Floating the Boise River

Barber Park to Ann Morrison Park in Boise

The water and atmosphere is friendly on the Boise River. Photo courtesy of Boise CVB.

If you’re looking for a chill float without having to sweat the logistics, look no further than the Boise River.

About 125,000 floaters ride tubes, kayaks or rafts down the six-mile stretch each year. Put-in at Barber Park, located about 6 miles from downtown on Eckert Road between Warm Springs and Boise Avenues. The float meanders through Boise before the take-out at Ann Morrison Park, located just south of Downtown and accessible from Capitol and Americana boulevards.

The river includes spots to pull out and enjoy a picnic lunch, as well as a few remnants of diversion dams that provide a small “whitewater” thrill. This is a quintessential Boise summertime experience — and not to be missed.




No tube? No problem. Floaters 18+ can buy or rent tubes and use air machines at Barber Park. The six-mile float takes between two and three hours. A shuttle runs from Ann Morrison back to Barber Park every hour until 8 p.m. Monday-Thursday and 9 p.m. Friday-Sunday. There’s a dam just downriver from Ann Morrison Park, so consider the park, which is easy to spot and has plenty of vehicle access, as your final destination.

Middle Fork of the Payette River

Crouch to Garden Valley

Photo courtesy of Idaho Tourism.

If you want to get farther off the beaten path, head to Boise County on HWY 55 and head to Crouch, located about an hour’s drive north from Boise. The river slows and warms to tubing levels around mid-June. Put in at Crouch Community Church.

The float leads out of the small town and into the beautiful, mountainous views that make the region famous. Seeing wildlife, including hawks and deer, is common. The 2.5-hour float ends at the take-out at Weilmunster Park in Garden Valley, located five miles south of Crouch on S. Middlefork Road.

There’s no shuttle for this float, so arrange your own drop-off and pick-up or leave vehicles at the put-in and take-out.

Directions to Crouch Community Church: From HWY 55, turn east on the Banks-Lowman Road and drive 8.3 miles before reaching Crouch. Turn left onto S. Middlefork Road. After 2.9 miles, turn right onto One Way Lane. The church will be in sight.

Kelly’s Whitewater Park

Kayaker at Kelly’s Whitewater Park. Photo courtesy of Idaho Tourism.

Located in Cascade, Kelly’s Whitewater Park is a public, nonprofit river playground. It features controlled rapids suitable for kayakers, SUP’ers, and tubers.

Kelly’s is designed to let you create an experience that fits your skill and comfort level — stop by the visitor’s center for details. Gear rentals, including tubes, stand up paddleboards and PFDs (they’re required!) are available onsite.

With picnicking facilities, volleyball and bocce courts, and a scenic riverfront path, Kelly’s is more than just a float. It’s a full day of fun.




Wade in the Payette River. Hike Squaw Butte. Pick apples in fruit orchards.
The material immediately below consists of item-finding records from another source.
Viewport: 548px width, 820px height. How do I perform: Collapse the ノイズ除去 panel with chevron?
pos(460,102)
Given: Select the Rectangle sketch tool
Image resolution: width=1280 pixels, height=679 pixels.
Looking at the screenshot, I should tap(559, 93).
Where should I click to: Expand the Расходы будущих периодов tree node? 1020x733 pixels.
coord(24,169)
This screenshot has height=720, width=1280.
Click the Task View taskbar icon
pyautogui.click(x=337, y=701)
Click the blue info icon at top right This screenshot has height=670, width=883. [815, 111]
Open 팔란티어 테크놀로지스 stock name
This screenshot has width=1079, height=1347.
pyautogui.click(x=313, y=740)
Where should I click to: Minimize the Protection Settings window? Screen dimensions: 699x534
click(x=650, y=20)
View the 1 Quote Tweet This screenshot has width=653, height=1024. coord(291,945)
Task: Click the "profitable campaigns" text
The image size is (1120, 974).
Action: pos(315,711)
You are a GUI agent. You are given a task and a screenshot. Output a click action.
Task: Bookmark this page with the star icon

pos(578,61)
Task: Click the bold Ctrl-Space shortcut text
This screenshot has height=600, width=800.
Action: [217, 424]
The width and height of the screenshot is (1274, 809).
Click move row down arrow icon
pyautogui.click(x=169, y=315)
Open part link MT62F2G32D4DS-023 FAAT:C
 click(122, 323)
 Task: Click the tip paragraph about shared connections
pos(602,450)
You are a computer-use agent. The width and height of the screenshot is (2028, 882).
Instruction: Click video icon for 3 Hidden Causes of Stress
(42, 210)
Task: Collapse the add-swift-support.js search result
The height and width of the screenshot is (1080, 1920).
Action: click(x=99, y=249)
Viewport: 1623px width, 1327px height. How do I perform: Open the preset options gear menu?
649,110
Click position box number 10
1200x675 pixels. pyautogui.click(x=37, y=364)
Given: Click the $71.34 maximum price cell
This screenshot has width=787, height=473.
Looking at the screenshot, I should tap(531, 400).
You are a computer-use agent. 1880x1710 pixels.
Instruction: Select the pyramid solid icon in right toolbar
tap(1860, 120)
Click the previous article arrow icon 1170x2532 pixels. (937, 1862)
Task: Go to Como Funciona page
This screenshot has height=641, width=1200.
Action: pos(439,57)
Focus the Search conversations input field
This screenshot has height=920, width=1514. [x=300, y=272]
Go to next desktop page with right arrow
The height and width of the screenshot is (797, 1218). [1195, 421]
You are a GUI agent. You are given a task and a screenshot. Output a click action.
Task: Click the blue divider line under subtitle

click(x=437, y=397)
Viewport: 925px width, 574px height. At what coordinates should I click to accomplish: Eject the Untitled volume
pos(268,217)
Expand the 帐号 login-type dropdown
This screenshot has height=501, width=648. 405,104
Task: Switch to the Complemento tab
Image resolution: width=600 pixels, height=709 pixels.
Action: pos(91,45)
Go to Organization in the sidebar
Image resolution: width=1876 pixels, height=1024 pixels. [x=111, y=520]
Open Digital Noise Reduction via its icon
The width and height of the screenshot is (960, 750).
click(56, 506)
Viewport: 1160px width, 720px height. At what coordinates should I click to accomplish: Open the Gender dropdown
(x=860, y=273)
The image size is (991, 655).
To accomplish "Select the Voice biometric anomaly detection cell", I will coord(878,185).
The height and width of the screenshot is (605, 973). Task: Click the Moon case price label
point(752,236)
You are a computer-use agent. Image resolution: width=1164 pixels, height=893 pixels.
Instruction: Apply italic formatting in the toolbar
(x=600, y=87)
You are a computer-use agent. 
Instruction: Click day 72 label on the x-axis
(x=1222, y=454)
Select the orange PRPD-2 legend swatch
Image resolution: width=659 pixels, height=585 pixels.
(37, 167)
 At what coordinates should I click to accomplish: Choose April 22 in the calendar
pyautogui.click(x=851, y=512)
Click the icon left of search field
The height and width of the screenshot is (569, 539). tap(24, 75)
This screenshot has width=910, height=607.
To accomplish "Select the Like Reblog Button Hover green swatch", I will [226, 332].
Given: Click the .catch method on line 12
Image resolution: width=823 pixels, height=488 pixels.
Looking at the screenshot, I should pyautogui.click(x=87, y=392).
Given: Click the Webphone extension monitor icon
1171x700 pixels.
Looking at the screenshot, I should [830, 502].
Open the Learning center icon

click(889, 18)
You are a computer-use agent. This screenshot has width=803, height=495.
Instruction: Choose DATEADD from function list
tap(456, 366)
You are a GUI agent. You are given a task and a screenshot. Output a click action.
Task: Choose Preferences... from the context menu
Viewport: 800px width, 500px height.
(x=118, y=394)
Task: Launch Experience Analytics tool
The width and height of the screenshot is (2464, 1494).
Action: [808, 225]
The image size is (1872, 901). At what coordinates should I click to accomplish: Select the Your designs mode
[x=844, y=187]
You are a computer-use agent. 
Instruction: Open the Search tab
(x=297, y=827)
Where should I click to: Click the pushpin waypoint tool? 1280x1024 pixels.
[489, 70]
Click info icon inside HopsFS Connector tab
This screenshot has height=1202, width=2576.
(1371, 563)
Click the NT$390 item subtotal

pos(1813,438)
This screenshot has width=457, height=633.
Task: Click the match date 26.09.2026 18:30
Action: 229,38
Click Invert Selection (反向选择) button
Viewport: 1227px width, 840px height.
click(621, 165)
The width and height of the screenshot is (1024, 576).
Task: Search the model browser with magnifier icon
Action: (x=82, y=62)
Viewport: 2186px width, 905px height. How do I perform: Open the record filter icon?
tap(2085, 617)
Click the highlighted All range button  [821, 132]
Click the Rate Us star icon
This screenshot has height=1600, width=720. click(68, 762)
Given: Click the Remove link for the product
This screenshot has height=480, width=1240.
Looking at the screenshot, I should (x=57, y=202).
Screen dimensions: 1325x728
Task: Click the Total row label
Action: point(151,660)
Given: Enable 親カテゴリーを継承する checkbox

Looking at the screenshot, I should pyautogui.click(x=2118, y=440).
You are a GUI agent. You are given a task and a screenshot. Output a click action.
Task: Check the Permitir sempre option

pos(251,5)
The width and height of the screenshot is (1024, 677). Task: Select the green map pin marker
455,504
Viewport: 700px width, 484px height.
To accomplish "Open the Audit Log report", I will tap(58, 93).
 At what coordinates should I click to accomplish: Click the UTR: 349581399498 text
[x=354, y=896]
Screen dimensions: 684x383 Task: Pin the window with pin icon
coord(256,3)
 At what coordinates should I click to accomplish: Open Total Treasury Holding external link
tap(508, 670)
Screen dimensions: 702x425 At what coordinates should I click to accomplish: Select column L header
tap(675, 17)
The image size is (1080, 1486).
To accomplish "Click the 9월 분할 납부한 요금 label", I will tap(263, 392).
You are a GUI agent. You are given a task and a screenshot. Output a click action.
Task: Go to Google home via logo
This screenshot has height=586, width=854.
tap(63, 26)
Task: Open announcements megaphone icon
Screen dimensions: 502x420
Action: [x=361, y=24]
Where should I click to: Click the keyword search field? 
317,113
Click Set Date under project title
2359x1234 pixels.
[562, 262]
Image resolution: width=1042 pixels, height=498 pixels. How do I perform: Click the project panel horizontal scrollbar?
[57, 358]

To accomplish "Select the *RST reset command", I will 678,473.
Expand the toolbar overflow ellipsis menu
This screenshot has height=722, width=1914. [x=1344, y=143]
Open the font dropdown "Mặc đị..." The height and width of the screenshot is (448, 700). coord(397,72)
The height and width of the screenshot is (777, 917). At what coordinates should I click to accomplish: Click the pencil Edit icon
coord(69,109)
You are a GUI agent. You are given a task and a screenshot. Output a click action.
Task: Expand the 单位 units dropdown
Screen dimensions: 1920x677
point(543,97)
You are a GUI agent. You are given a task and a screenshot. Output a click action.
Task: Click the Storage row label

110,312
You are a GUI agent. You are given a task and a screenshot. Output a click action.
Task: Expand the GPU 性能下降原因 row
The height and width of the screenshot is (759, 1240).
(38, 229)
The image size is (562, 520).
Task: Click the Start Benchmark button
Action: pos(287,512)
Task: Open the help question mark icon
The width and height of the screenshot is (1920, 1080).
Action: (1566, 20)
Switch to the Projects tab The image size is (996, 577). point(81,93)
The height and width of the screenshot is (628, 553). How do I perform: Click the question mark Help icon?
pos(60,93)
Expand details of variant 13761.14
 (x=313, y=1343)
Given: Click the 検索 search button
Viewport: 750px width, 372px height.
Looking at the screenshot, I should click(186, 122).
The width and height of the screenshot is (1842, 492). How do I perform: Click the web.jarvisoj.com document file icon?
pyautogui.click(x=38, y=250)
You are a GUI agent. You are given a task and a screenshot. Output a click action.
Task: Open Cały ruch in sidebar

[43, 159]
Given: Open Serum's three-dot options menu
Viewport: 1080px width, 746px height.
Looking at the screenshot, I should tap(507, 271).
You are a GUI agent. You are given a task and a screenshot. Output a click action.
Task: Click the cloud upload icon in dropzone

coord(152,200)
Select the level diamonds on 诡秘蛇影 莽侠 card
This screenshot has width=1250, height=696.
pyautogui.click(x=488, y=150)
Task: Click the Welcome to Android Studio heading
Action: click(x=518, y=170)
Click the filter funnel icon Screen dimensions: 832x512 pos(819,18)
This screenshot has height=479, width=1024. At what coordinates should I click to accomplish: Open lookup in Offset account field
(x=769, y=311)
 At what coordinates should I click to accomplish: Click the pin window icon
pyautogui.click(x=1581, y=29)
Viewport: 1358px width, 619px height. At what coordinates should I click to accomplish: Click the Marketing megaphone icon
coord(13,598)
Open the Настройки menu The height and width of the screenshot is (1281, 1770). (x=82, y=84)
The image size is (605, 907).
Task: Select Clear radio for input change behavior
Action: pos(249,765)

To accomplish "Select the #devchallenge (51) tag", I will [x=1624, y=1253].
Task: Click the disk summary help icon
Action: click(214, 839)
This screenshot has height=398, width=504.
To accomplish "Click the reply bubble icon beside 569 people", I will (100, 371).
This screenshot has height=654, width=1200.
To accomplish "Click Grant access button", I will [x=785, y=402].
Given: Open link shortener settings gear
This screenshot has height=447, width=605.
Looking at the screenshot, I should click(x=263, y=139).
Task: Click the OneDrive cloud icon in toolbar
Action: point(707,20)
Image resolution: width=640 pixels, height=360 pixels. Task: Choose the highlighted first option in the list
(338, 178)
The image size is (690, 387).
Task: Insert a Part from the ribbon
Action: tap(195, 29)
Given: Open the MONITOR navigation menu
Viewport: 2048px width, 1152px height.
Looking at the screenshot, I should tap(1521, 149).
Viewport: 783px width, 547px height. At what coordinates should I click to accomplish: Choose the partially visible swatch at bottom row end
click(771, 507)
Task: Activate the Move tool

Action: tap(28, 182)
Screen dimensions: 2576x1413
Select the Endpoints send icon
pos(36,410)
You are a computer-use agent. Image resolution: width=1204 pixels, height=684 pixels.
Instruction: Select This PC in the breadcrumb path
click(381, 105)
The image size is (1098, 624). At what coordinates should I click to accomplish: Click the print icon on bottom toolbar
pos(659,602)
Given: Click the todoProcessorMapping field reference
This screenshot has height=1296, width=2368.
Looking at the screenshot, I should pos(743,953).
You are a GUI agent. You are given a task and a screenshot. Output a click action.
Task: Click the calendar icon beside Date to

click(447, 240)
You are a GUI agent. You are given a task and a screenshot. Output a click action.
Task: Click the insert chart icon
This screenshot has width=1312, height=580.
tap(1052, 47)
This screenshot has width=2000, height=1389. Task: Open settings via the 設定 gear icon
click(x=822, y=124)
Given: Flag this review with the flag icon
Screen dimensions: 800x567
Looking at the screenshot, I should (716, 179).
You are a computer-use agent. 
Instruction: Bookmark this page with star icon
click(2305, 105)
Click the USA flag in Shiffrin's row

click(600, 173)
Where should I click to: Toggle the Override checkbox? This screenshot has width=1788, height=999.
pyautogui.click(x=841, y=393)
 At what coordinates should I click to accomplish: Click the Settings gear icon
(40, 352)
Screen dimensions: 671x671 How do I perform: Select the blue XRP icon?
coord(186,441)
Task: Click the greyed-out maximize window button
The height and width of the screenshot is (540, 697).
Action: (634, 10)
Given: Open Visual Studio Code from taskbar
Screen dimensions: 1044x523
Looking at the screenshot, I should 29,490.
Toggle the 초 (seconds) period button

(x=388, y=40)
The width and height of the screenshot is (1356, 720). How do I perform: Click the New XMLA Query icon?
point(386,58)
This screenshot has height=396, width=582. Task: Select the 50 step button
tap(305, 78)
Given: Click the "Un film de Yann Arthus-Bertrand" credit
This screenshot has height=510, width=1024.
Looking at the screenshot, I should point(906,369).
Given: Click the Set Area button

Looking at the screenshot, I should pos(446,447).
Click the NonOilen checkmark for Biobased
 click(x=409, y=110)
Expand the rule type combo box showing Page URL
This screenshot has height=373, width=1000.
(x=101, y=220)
Taste the simple life in Gem County.

Learn More

The bottom line:

Southwest Idaho Rivers may be world-famous among thrill seekers, but wild whitewater is not the only way to enjoy the scenic beauty of these natural wonders.

Not in a do-it-yourself floating mode? Engage any number of Southwest Idaho outfitters to guide you down a calm, no or low whitewater stretch. The options are nearly endless!

Important: Rivers are wild! This means they are always changing and highly unpredictable. Please consult local experts for current conditions before floating… and always wear your personal floatation device (PFD).